Cassandra Wilson – Loverly
By Alonzo Weston, St. Joseph News-Press, Mo.
Aug. 5–TITLE: “Loverly” (Blue Note Records)
ARTIST: Cassandra Wilson
STARS: 4 1/2 Out of 5 Stars
SOUNDS LIKE: American songbook standards filtered through Wilson’s deep husky vocals and sparse instrumentation.
Cassandra Wilson is what I want a female jazz vocalist to sound like. Her deep, husky voice just seems right for a jazz chanteuse doing a late night set in a smoky nightclub.
I also like the fact that Wilson never takes the usual approach to jazz singing. She sings more like a jazz trumpeter than a vocalist in the way she interprets the emotion and feeling in the music. She uses lyrics like musical notes, creating a palette of texture and color.
And Wilson is one of the few jazz singers who’s not afraid to cross genres. In her work with pop producer T-Bone Burnett and other eclectic producers and musicians, she’s use everything from country, blues, folk and old spirituals to get her musical point across.
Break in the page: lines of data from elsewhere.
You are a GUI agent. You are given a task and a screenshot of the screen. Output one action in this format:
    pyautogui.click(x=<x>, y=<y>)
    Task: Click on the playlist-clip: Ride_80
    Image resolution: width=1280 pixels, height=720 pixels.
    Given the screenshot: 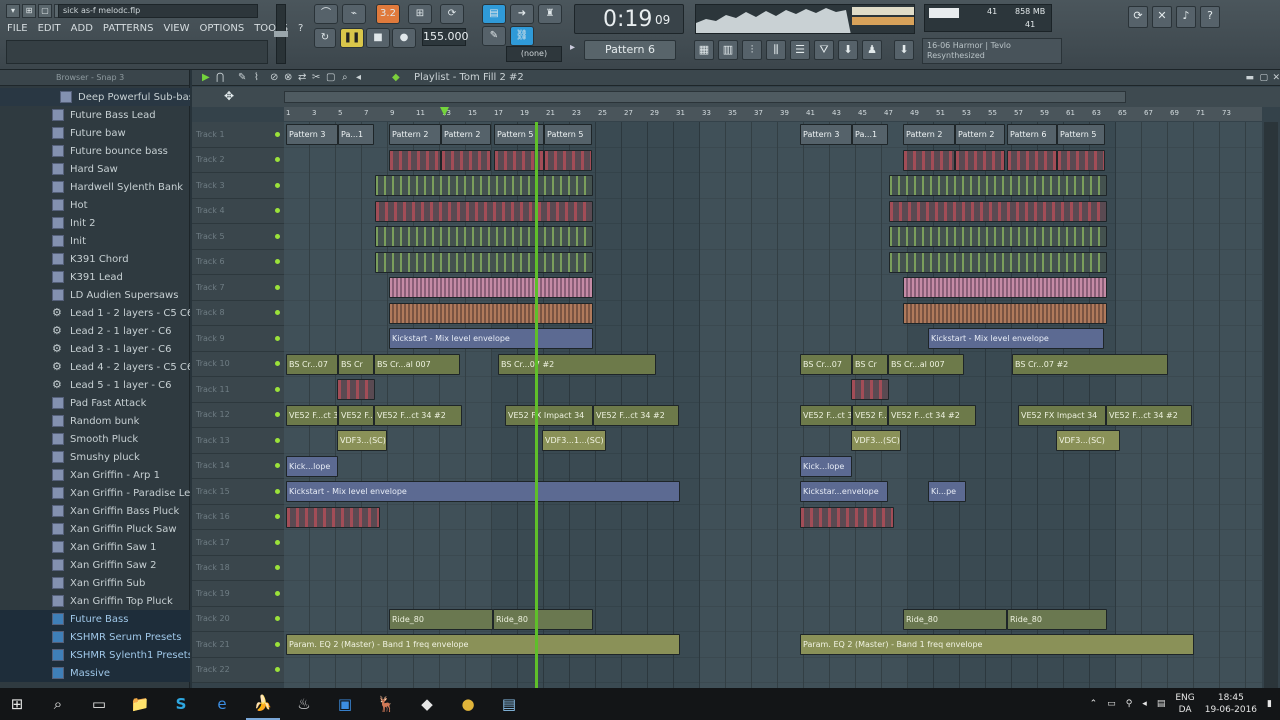 What is the action you would take?
    pyautogui.click(x=441, y=619)
    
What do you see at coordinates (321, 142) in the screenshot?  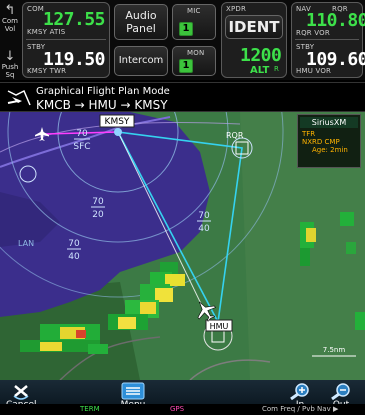 I see `siriusxm-nxrd: NXRD CMP` at bounding box center [321, 142].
But on “Loverly” Wilson plays it close to the traditional jazz bone. She puts her smoky, vocal magic to 12 American songbook standards such as Oscar Hammerstein’s “Lover Come Back to Me” and Luiz Bonfa’s “A Day In The Life Of A Fool” and with tantalizing results.
Her band, guitarist Marvin Sewell, bassists Reggie Veal and Lonnie Plaxico, drummer Herlin Riley, and pianist Jason Moran help make it all work by taking minimalist approach to providing accompaniment. They’re more dedicated to creating a total mood rather than exploring the range of their chops. The result is similar to the understated, elegant approach that Herbie Hancock took on his Grammy winning “River: The Joni Letters.”
“I wanted to work with spare arrangements this time,” Wilson said from a press release. “And I decided to dig back into standards with a small compact group of musicians. I don’t record the typical jazz standards a lot, but I love them and that’s how I honed my craft.”
I spite of this traditional approach, Wilson’s vocal creativity adds new life to these old songs. And this is perhaps why it’s the best vocal jazz CD I’ve heard in a long time.